Every loudspeaker works upon this function: an analog audio signal (alternating current) passes through the driver and causes proportional movement in the driver’s diaphragm.
The diaphragm movement pushes and pulls the air around it and effectively produces sound waves that mimic the form of the AC voltage of the audio signal.
This critical action in speaker design is required regardless of the speaker type, the number of drivers, crossover network, enclosure and form factor, how it receives its signal (wired or wireless), or any other specifications that differentiate one loudspeaker from another.
The overwhelming majority of loudspeaker drivers are electrodynamic (otherwise known as “dynamic” or “moving-coil dynamic”).
The moving-coil speaker driver is illustrated and labelled in the picture below:
What Is Bluetooth Technology?
Bluetooth is a wireless technology standard. It is used for exchanging data between fixed and mobile devices over short distances using short-wavelength ultra-high frequency (UHF) radio waves.
More specifically, Bluetooth uses the microwave radio frequency spectrum in the 2.402 GHz to 2.480 GHz range to transmit digital data wirelessly.
Bluetooth technology is a deeply complex subject, and we will only be scratching the surface in this article. If you’d like to learn about Bluetooth technology in greater detail, I’d suggest starting with this Wikipedia article.
The complexity of Bluetooth technology is due, in part, to its incredibly wide range of applications. Not only is Bluetooth used to transmit digital audio from digital devices to speakers (or headphones and headsets), but it is also implemented in the following wireless data transferring applications:
- Contol and communication between smartphones and other Bluetooth audio devices and Bluetooth-compatible car sound systems.

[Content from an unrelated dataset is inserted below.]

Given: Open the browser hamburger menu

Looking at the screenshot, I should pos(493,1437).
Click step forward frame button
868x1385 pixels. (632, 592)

- Communication between a smartphone and a smart lock for unlocking doors.
- Communication between smartphones and other Bluetooth audio devices and Bluetooth-compatible wireless speakers.
- Communication between wireless Bluetooth headsets and intercoms/gaming systems/computers, etc.
- Streaming of data from Bluetooth-enabled fitness devices to smartphones/computers etc.
- Wireless networking between computers in close proximity.
- Communication between computers and their input/output devices (mouse, keyboard, printer, microphones, headphones, etc.).
- OBject EXchange transfer of files, contacts, calendars/schedules and reminders.
- Communications in test equipment, GPS receivers, medical equipment, bar code scanners, and traffic control devices.